• [What you will do]: Locate, in the data below, the line that contains "Click the 'took another turn' tweet line" and the line that contains "Given: Select Extended"; reproduce exactly those two lines and every line between them, nothing more.

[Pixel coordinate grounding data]
***
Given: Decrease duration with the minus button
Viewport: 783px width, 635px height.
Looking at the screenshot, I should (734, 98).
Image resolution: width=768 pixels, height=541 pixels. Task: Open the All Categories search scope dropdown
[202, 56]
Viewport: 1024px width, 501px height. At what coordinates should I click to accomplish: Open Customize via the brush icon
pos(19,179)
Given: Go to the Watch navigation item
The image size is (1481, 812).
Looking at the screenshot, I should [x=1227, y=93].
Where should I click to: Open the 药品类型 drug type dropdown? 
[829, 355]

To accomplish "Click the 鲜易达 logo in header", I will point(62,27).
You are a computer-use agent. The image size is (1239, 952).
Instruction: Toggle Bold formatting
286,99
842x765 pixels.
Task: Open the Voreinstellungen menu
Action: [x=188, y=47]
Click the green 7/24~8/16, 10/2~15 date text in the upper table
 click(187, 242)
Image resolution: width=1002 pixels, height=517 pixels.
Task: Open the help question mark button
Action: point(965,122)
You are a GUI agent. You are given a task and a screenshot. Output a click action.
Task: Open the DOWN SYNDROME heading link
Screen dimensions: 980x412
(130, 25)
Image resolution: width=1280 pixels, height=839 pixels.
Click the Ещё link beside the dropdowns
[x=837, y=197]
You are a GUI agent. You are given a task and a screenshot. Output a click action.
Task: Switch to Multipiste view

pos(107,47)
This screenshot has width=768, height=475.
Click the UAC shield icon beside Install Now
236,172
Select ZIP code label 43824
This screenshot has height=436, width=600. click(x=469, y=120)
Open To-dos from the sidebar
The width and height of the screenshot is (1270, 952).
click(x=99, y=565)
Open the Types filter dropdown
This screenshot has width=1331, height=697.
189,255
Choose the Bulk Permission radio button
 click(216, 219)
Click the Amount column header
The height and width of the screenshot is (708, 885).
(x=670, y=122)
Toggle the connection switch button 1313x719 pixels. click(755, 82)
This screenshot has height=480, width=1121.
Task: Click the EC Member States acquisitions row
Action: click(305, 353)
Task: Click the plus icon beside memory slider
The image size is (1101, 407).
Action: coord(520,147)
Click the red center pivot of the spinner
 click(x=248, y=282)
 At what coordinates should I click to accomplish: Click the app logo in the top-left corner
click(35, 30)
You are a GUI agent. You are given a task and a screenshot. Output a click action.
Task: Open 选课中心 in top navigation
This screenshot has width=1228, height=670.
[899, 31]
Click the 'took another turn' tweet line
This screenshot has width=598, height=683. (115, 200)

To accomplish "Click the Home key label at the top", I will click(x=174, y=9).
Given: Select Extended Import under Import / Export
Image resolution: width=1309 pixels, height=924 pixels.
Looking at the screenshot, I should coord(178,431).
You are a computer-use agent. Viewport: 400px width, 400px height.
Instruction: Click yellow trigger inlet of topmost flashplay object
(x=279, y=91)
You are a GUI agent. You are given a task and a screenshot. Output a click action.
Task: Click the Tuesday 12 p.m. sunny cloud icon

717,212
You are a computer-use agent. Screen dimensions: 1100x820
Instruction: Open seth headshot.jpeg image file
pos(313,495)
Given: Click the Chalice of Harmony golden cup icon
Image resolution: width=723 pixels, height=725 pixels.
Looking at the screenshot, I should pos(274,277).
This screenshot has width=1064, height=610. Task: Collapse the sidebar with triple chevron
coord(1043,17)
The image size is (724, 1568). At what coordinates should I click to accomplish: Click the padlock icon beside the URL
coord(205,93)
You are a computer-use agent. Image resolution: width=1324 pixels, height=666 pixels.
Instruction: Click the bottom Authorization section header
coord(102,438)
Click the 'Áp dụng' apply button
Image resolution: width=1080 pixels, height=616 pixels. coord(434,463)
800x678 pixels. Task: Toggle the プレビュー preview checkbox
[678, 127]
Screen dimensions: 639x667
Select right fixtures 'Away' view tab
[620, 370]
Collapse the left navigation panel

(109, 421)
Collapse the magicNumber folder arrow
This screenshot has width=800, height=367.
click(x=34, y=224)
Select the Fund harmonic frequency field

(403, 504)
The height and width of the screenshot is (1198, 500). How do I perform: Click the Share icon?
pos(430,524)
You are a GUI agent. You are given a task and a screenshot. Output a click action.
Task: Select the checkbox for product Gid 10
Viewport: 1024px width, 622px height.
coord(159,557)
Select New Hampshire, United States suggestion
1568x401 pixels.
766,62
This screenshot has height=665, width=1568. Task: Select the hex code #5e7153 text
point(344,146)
***
• [Your solution]:
Click the 'took another turn' tweet line
This screenshot has width=598, height=683. (115, 200)

To accomplish "Click the Home key label at the top", I will click(x=174, y=9).
Given: Select Extended Import under Import / Export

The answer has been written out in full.